Belfort, le mardi 12 mars 2013 – Le tribunal correctionnel de Belfort doit rendre demain sa décision sur le cas de Dominique Loumachi. Atteint de dermatopolymyosite depuis l’âge de huit ans, cet homme de 40 ans a été présenté devant la justice à la mi décembre pour « usage et détention » de cannabis. L’homme cultive en effet des pieds de cannabis pour sa consommation personnelle. Des faits qu’il ne nie nullement : il affirme utiliser la majijuana pour soulager des douleurs constantes et difficilement supportables. Aussi, demande-t-il à la justice de l’autoriser à continuer de consommer du cannabis à des fins thérapeutiques. Son avocat, maître Jean-Charles Darey a plaidé l’application de l’article 122-7 du code pénal qui permet à un individu d’enfreindre la loi pour « accomplir un acte nécessaire à sa personne ». Ce texte avait déjà été invoqué lors d’une affaire similaire tranchée par un arrêt de la cour d’appel de Papeete en juin 2002 sur lequel s’appuie la défense de Dominique Loumachi.

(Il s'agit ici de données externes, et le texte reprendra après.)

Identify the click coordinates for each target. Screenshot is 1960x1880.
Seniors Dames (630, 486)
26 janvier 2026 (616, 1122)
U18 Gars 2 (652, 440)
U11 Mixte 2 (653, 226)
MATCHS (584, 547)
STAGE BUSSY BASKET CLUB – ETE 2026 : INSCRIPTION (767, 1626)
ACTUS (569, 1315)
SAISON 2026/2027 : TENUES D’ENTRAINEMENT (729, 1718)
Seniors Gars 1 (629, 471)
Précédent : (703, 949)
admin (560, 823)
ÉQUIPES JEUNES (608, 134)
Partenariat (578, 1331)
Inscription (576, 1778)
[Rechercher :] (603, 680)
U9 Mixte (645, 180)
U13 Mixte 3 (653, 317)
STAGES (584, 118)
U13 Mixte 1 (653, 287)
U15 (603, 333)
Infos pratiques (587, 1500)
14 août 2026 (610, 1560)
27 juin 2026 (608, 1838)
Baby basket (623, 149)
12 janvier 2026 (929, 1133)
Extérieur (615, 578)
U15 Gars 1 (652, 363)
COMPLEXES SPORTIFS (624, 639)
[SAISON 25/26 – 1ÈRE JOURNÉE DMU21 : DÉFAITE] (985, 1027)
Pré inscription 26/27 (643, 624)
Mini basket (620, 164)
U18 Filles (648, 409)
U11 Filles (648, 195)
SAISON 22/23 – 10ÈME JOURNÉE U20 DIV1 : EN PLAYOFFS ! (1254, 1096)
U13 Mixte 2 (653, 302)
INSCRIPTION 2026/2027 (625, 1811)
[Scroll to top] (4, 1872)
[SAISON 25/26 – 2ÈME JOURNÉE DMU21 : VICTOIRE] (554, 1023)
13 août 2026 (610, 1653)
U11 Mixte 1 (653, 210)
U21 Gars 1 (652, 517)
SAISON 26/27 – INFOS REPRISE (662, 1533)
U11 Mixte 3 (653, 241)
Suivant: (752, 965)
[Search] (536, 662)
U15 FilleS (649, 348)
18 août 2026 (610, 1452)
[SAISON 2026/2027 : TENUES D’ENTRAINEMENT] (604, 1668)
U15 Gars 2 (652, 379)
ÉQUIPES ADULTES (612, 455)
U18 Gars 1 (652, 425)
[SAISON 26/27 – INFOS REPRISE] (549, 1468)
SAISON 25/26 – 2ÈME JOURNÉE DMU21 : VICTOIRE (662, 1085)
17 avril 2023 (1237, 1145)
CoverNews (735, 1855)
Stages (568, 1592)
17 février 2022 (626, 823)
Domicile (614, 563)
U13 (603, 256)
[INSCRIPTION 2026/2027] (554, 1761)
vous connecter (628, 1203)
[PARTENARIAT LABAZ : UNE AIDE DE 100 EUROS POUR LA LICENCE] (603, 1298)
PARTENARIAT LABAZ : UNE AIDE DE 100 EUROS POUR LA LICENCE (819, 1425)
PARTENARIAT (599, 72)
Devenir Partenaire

Deux médicaments qui intéressent la France

Quelle que soit la décision très attendue du tribunal correctionnel de Belfort, il semble que depuis quelques semaines, le débat, toujours fortement tabou, de l’utilisation du cannabis à des fins thérapeutiques soit en passe d’être relancé en France. A la différence certains états aux Etats-Unis et en Europe, l’hexagone refuse en effet aujourd’hui tout usage médical du cannabis. Cette hostilité s’étend jusqu’aux médicaments contenant des cannabinoïdes. Cependant, une étape inédite vient d’être franchie par le ministre de la Santé, Marisol Touraine qui vient de demander à l’Agence nationale de sécurité du médicament (ANSM) d’examiner le dossier d’autorisation de mise sur le marché du Sativex, un médicament contenant des dérivés cannabinoïdes sous forme de spray indiqué dans le traitement des douleurs spastiques des patients atteints de sclérose en plaques, ce produit étant déjà autorisé aux Etats-Unis, au Canada, en Suisse et en Grande-Bretagne. Si l’ANSM entérinait ce dossier, la législation même de la France devrait être changée puisque le décret interdisant le recours au cannabis pour des raisons thérapeutiques devrait être modifié. Cependant, un premier pas avait déjà été franchi avec l’autorisation temporaire d’utilisation (ATU) délivré au dronabinol (Marinol) qui peut être prescrit pour soulager des douleurs chroniques.

Pourrait-on aujourd’hui se priver de morphine ?

Pour de nombreux experts, ces évolutions vont dans le bon sens. Beaucoup regrettent en effet que le débat autour de l’usage thérapeutique du cannabis soit enfumé par les craintes suscitées dans l’opinion publique mais aussi chez les professionnels de santé par l’idée d’une dépénalisation de son utilisation récréative. Des controverses que le professeur François Chast, chef du service de pharmacologie de l’Hôtel Dieu balaye en observant : « Aujourd’hui, on ne prive pas un patient de morphine sous prétexte qu’il y a un risque de mésusage. Elle a acquis un statut nouveau car on sait que c’est un médicament très efficace dans les douleurs sévères ».